Check your understanding:
a - From the AMT loan analysis, reproduce the passage from "Mr. Haskins has not been able" up to and including "reduce operating expenses.".
b - In the AMT loan analysis, how many weeks does AMT take to complete the processing of production?
c - Rewrite the paragraph of the AMT loan analysis beginning "Mr. Haskins has not been very effective" as a list, keeping its main facts.

Passage provided:
Would you, as Mr. Winters, recommend a loan to amt? if so, on what basis? Several factors or recommendations would be essential if we were to consider making the loan to AMT. First, AMT would need to decrease operating expenses. Thus far, the company has not been able to generate profits due to excessive spending on R&D and SG&A.
AMT would also need to improve accounts receivable turnover. They are currently extending credit to over 3,000 hospitals, clinics, and doctors. These accounts were extended open lines of credit on net 30 terms without investigation. In addition, 27% of receivables are from foreign customers. We would recommend that AMT be more discerning about their lines of credit and their customer relationships. By qualifying their customer credibility more scrupulously, they might be able to diminish the amount of time in collections.
AMT does not have a proper procedure for checking its customer’s credit. AMT currently is offering credit
to customers in order to increase its sales. In case of customer default, AMT would have huge cash flow problems because the majority of its overall sales has been credit based. AMT is currently using Accounts Receivable and inventory as part of its collateral. If Accounts Receivable is not collectable, or if the AR will be used as a write off towards the end of the year, AMT’s Accounts Receivable as collateral would have very little value to the bank.
In order for the bank to loan AMT the money they are requesting, AMT needs to provide the bank with its procedure on how to conscientiously approve customer credit. Inventory is part of the collateral for AMT. Raw material and finished goods are more valuable to the bank than work in progress. Currently AMT takes 8 weeks to complete the processing of production, which means there are 8 weeks worth of work in process inventory. This is a very long production process. The bank would like to see the reduction of this work in progress period which would require increasing productivity and improving upon operational efficiency.
As previously mentioned, based on a 50% acceptance rate for accounts receivable and inventory used as collateral for external financing, AMT runs a deficit in collateral beginning in 1988. In 1989 and 1990, the external financing needs of $14,702,000 and $23,949,000 far exceed the requested loan of $8,000,000. Therefore, the loan request, given their current collateral is nowhere near sufficient to sustain the business over the next 5 years and we would not be willing to grant approval.
How effective has mr. haskins been in managing his banking relations?
Mr. Haskins has not been very effective in managing his banking relations. His eagerness to maintain the sales growth and market share has resulted in operating losses from 1983-1985. Net losses for 1983, 1984, and 1985 were: $1,289,000, $1,176,000, and $1,487,000 respectively. SG&A and R&D are accountable for most of the heavy spending that resulted in negative earnings. SG&A spending accounted for 48% of sales in 1983, 53% in 1984, and 47% in 1985. Spending on R&D as a percentage of sales in 1983, 1984, and 1985 were: 9%, 13%, and 14% respectively.
AMT relied on external financing to cover the losses from heaving spending n SG&A and R&D. It is apparent that additional external financing will be necessary to support the heaving spending on SG&A and R&D. The Loan Officer at Sunnyvale, stated that he had a very unsatisfactory relationship with Mr. Haskins. He mentioned that AMT had often maintained very low balances on its accounts. In addition, there have been several occasions in which AMT overdrew on its accounts. Another Loan Officer at the Bank of San Francisco suggested that the quality of AMT’s assets was not enough to increase its credit line.
Mr. Haskins has not been able to prove that he can adequately manage costs or generate profits. Although sales are projected to grow by 30 percent, AMT is inefficient at managing operating expenses. Mr. Haskins’ inadequate and inefficient cost management makes banks reluctant to loan additional funds to AMT. If Mr. Haskins wants to improve his relations with the banks, he needs to prove that AMT can reduce the work in progress, improve accounts receivable turnover, and reduce operating expenses.

Dataset excerpts:
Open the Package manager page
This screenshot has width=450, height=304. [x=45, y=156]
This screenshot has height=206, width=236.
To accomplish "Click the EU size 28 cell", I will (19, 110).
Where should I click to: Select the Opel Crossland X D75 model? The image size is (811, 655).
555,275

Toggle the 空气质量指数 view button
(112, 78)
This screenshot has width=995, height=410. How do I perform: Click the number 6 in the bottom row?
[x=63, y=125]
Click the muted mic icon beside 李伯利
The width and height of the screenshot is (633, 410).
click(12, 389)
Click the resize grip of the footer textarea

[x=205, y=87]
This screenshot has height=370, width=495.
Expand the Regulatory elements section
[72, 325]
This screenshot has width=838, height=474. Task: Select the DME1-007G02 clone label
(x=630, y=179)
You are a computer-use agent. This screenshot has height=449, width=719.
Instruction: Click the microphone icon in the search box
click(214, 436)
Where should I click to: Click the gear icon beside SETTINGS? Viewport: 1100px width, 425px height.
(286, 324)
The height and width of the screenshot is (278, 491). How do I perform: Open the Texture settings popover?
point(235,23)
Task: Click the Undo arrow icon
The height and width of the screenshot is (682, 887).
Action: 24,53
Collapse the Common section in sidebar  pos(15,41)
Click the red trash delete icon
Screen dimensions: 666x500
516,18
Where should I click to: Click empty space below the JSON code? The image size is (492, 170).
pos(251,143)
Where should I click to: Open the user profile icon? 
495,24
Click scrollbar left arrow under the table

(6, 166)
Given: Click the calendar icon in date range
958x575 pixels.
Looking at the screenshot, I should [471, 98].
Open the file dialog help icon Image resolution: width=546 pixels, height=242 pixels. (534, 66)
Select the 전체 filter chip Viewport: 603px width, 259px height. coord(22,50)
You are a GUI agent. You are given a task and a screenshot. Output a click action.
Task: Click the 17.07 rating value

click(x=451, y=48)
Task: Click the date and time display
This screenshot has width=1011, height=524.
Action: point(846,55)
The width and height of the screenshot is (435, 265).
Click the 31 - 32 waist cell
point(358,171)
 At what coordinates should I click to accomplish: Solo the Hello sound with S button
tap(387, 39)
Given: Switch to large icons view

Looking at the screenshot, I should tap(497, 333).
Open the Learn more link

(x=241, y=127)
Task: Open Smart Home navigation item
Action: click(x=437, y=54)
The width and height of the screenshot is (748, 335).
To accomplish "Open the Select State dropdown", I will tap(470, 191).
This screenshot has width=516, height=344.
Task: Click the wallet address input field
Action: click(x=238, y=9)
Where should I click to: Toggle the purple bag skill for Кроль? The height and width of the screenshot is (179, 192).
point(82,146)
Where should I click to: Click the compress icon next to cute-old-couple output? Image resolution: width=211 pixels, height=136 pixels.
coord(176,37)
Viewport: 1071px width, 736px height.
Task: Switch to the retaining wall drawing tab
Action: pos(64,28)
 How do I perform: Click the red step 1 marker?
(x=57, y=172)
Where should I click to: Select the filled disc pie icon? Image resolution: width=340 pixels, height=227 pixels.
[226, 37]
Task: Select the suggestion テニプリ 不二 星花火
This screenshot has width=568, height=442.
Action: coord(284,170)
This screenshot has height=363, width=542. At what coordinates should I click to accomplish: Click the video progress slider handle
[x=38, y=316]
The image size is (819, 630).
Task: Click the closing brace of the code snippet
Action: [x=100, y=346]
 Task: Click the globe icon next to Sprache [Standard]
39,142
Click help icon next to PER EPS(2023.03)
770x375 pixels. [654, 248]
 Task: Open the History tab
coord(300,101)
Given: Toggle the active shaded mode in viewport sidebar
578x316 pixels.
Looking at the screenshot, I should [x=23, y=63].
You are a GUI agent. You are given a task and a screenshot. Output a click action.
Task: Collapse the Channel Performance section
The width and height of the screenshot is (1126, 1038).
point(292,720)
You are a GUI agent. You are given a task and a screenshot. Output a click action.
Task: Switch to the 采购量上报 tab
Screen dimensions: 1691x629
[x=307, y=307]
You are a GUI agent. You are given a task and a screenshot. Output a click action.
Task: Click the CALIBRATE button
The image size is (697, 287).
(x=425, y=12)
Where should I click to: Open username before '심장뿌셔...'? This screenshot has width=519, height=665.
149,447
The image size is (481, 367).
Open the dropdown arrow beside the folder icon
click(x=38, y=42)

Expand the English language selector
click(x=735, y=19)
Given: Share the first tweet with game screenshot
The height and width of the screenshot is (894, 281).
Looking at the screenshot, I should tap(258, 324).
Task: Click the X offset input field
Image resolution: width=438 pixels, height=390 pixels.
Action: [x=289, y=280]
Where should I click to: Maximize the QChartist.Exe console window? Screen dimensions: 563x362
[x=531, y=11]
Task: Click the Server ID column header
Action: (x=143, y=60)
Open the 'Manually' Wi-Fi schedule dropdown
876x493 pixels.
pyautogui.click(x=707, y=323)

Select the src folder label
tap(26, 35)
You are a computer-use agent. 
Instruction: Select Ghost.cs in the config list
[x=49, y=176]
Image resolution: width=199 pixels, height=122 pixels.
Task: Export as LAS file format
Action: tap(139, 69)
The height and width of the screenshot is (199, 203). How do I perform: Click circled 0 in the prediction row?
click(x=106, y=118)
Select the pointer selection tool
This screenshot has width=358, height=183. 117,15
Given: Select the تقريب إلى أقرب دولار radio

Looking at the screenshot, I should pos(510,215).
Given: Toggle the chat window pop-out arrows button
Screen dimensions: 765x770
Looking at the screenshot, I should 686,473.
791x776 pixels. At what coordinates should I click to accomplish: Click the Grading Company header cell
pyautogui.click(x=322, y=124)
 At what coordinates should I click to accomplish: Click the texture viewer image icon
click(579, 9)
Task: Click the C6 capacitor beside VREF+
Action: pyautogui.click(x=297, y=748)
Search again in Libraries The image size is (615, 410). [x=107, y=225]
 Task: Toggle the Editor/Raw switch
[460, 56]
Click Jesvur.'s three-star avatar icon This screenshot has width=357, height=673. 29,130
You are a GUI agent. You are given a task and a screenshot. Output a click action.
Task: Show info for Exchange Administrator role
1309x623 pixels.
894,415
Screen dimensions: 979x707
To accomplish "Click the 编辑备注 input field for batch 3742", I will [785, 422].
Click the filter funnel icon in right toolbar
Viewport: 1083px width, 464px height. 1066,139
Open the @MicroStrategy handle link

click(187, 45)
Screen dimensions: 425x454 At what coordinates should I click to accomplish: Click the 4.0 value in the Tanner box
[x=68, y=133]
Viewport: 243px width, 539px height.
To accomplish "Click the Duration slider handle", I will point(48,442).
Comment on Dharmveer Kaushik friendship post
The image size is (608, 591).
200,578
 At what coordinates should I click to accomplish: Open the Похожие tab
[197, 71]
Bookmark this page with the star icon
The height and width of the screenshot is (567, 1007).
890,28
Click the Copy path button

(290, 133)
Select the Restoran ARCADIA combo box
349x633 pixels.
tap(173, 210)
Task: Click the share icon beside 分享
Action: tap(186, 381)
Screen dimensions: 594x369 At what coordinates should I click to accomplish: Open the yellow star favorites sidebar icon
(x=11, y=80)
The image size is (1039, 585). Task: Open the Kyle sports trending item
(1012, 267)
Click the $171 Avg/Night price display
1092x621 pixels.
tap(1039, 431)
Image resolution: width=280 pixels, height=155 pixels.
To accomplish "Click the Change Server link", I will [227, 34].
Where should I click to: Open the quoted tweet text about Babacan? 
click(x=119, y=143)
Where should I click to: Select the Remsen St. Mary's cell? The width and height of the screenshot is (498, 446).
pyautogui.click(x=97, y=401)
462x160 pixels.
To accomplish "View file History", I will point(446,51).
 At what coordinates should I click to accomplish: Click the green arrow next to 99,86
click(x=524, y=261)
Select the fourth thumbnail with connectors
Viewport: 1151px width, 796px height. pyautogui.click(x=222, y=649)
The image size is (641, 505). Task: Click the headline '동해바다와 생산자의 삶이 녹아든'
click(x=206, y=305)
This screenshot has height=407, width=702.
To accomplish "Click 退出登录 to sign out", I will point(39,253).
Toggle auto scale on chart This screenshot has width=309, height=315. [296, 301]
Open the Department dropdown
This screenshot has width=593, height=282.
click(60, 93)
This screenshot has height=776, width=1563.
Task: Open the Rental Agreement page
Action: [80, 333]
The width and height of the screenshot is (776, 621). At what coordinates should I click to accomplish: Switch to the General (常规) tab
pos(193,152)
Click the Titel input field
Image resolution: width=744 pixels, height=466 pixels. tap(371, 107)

Answers in order:
a -
Mr. Haskins has not been able to prove that he can adequately manage costs or generate profits. Although sales are projected to grow by 30 percent, AMT is inefficient at managing operating expenses. Mr. Haskins’ inadequate and inefficient cost management makes banks reluctant to loan additional funds to AMT. If Mr. Haskins wants to improve his relations with the banks, he needs to prove that AMT can reduce the work in progress, improve accounts receivable turnover, and reduce operating expenses.

b - 8 weeks

c -
- Mr. Haskins has not managed his banking relations effectively.
- His eagerness to maintain sales growth and market share led to operating losses from 1983 to 1985.
- Net losses were $1,289,000 in 1983, $1,176,000 in 1984, and $1,487,000 in 1985.
- SG&A and R&D account for most of the heavy spending behind the negative earnings.
- SG&A spending was 48% of sales in 1983, 53% in 1984, and 47% in 1985.
- R&D spending was 9% of sales in 1983, 13% in 1984, and 14% in 1985.